Tuesday, February 12, 2008

Empty house syndrome

We had a very interesting weekend.Thursday hubby decided to quit his job. Not good timing and not a good move in my opinion but whatever. I'm not going to stress about it until next week. On Friday, since he didn't work we went to Dot and Dan's house to play Wii (omg love it!) and hang out. Somewhere in there hubby and Dan decided that hubby and I would babysit for the weekend while Dot and Dan went out alone. Hmmm... anyone see any red flags? I didn't at first.

Saturday afternoon they unpacked the Uhaul and delivered a squirmy smiley baby to our house with all her stuff. It was quite amusing to see. The only experience we have with babies in our house centers around our nephew and his teenage parents who only brought a couple of diapers and a bottle with them if we were lucky. So you can imagine when they brought all the cool baby stuff with her we were like kids in a candy shop. It was like getting a Barbie for Christmas with the house and the cool car and Ken and the shoes! Wow!

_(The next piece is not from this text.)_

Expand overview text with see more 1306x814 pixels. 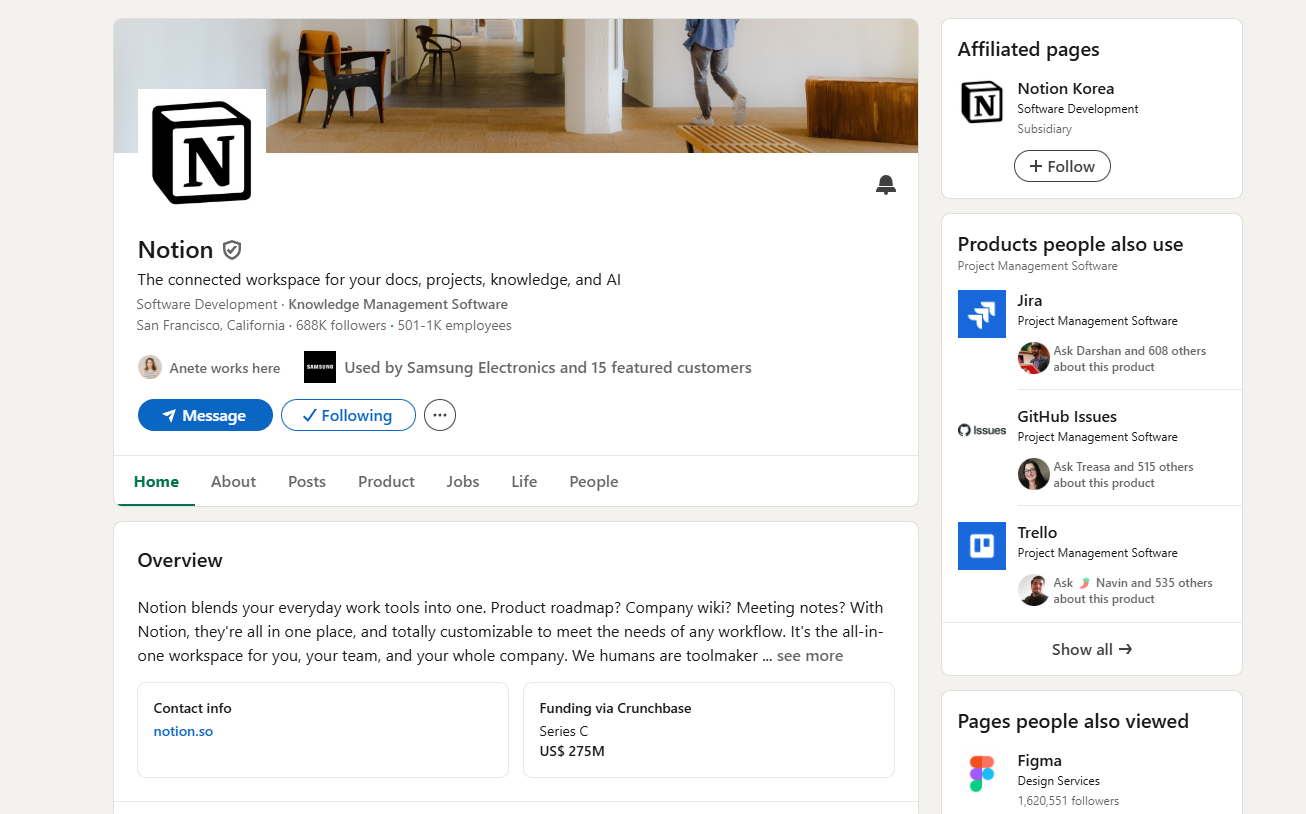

It was kind of funny because she is so laid back and we weren't quite sure what to do with her. We pulled out and dusted off our pack n play for her to sleep in and we settled in for a fun night. It was a blast. She was so happy and we just cuddled and played with her all night. She went to bed at 10 and woke up around 4 for a bottle and was back down till about 7.

I have to say here though... my favorite part of the weekend was Sunday morning. It was amazing and I woke up just in a dream world. I woke up to a coo (Of course I was super vigilant even in my sleep and the first noise woke me). It was a beautiful coo. She talked to herself and played with her feet. She stayed there for about 45 minutes and I just watched and listened. I just soaked in that rare moment of bliss. It was so cool!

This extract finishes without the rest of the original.